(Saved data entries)
- Opening Delimiter -
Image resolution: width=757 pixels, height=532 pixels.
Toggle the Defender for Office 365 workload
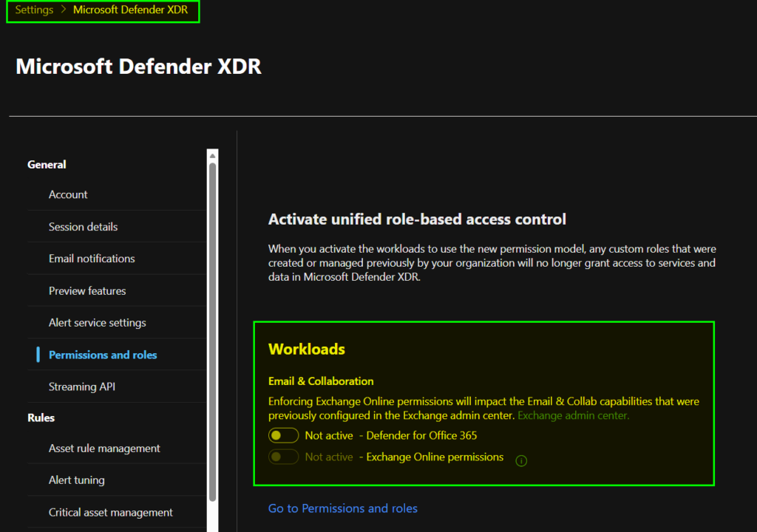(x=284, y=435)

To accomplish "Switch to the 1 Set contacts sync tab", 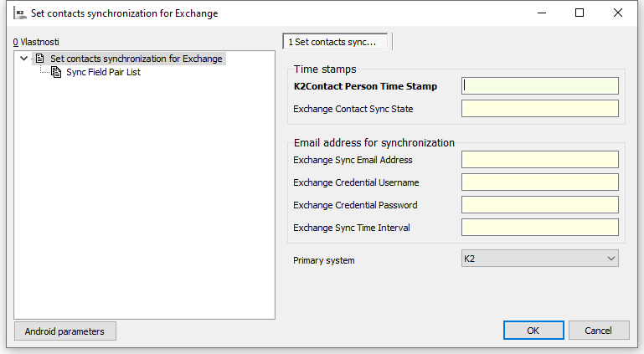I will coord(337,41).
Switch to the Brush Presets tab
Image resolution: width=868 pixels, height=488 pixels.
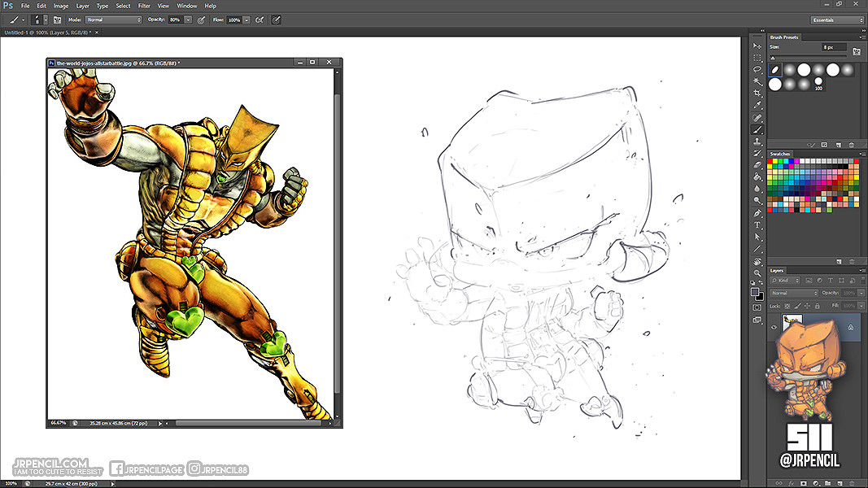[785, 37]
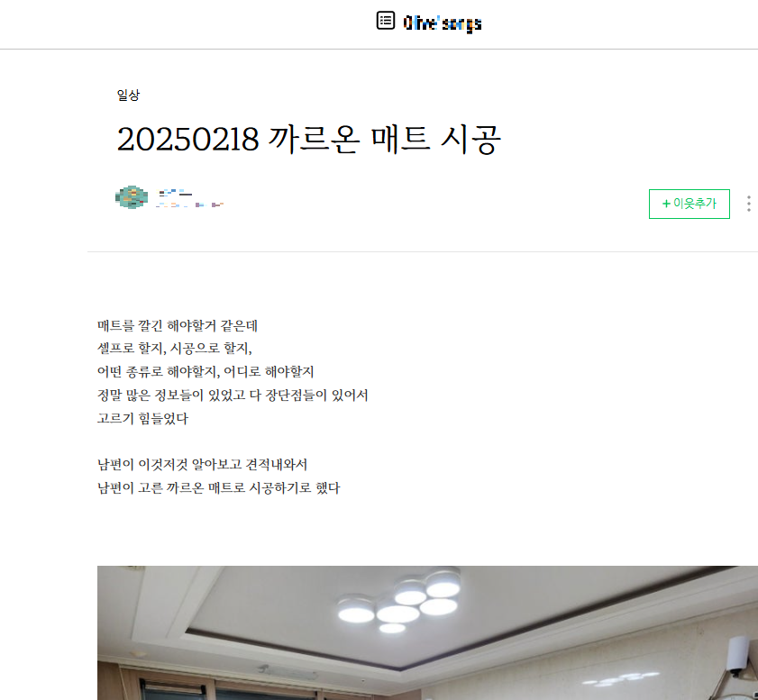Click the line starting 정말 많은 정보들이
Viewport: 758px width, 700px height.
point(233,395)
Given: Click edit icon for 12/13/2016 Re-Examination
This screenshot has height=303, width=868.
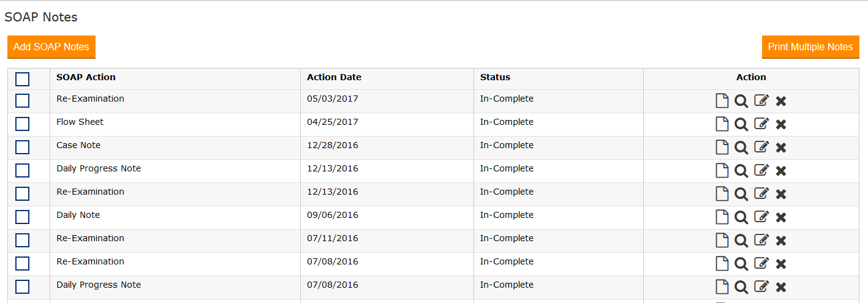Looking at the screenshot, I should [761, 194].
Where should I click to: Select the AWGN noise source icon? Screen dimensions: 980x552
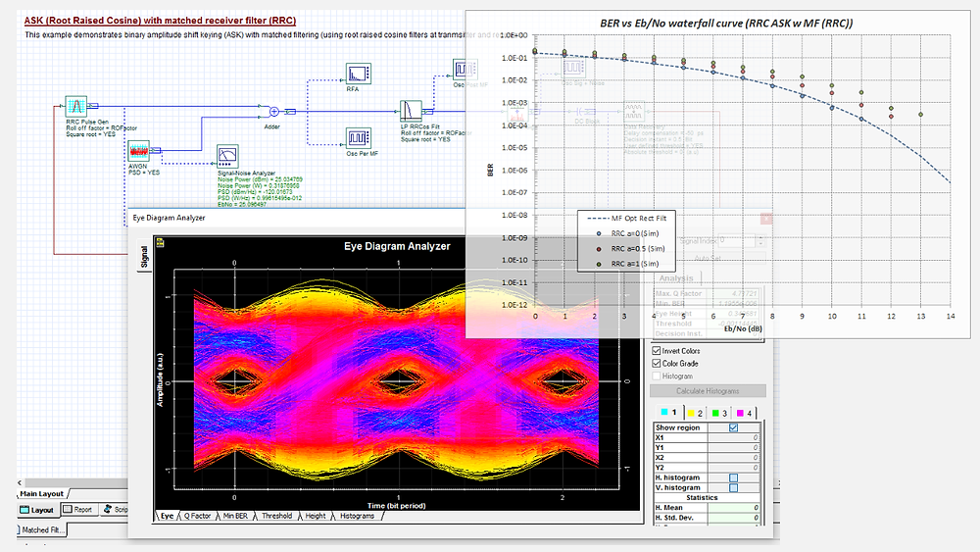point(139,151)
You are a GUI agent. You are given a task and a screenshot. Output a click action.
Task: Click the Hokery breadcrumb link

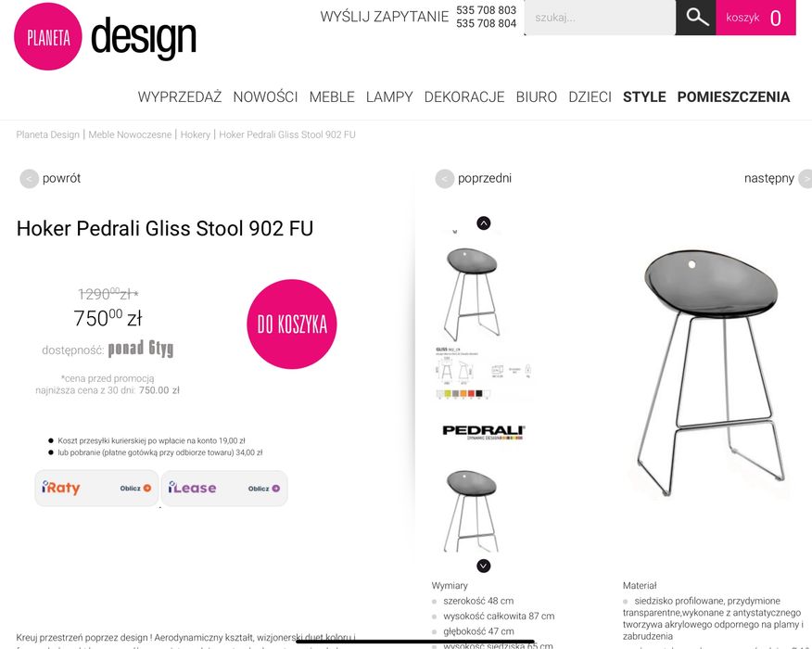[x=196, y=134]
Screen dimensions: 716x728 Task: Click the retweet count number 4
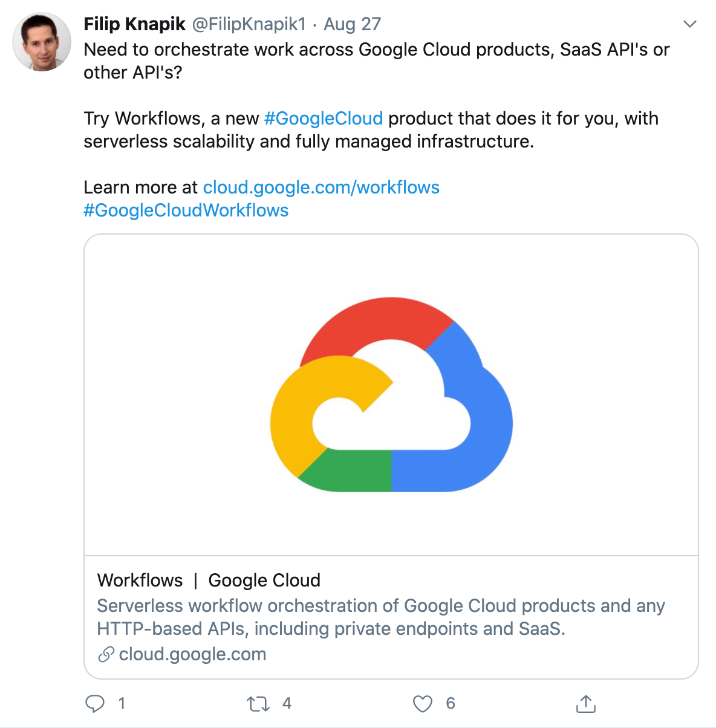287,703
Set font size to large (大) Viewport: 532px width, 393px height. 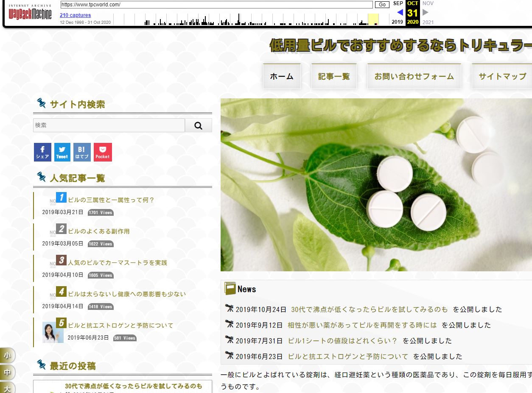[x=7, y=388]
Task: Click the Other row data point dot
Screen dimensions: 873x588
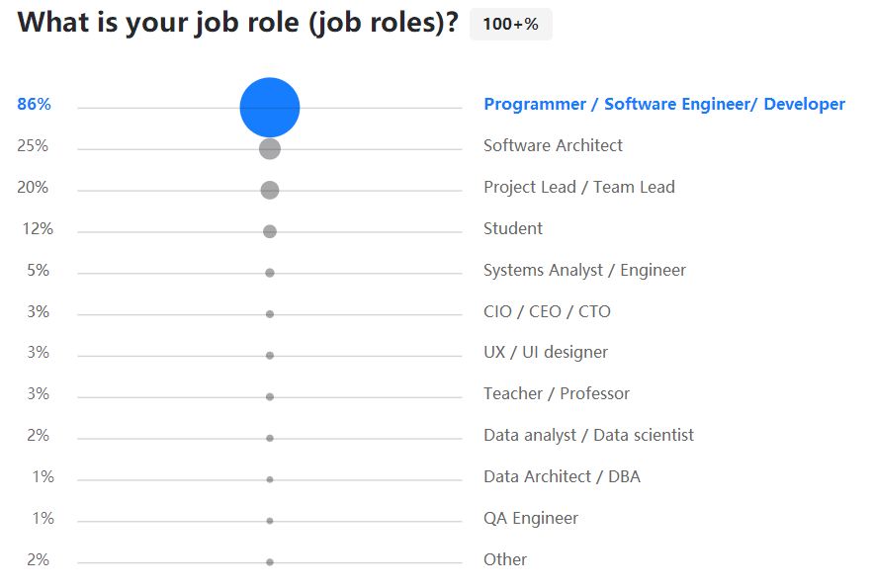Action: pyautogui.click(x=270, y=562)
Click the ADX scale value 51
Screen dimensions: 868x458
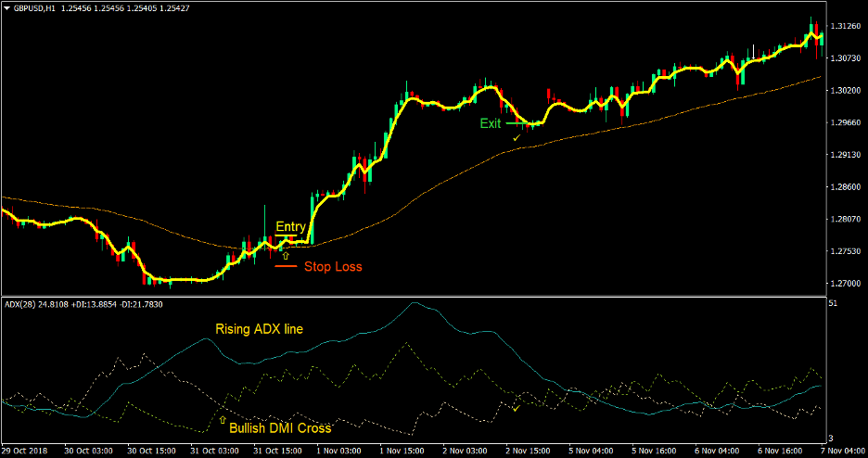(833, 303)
- Closing Delimiter -
TASK DETAILS:
If a line falls between the one containing "Screen dimensions: 873x588" and the last line of the entries above, both included, reproduce it exactly; leave the pictures out.

ANSWER BOX:
Screen dimensions: 873x588
Action: pyautogui.click(x=270, y=562)
Click the ADX scale value 51
Screen dimensions: 868x458
(833, 303)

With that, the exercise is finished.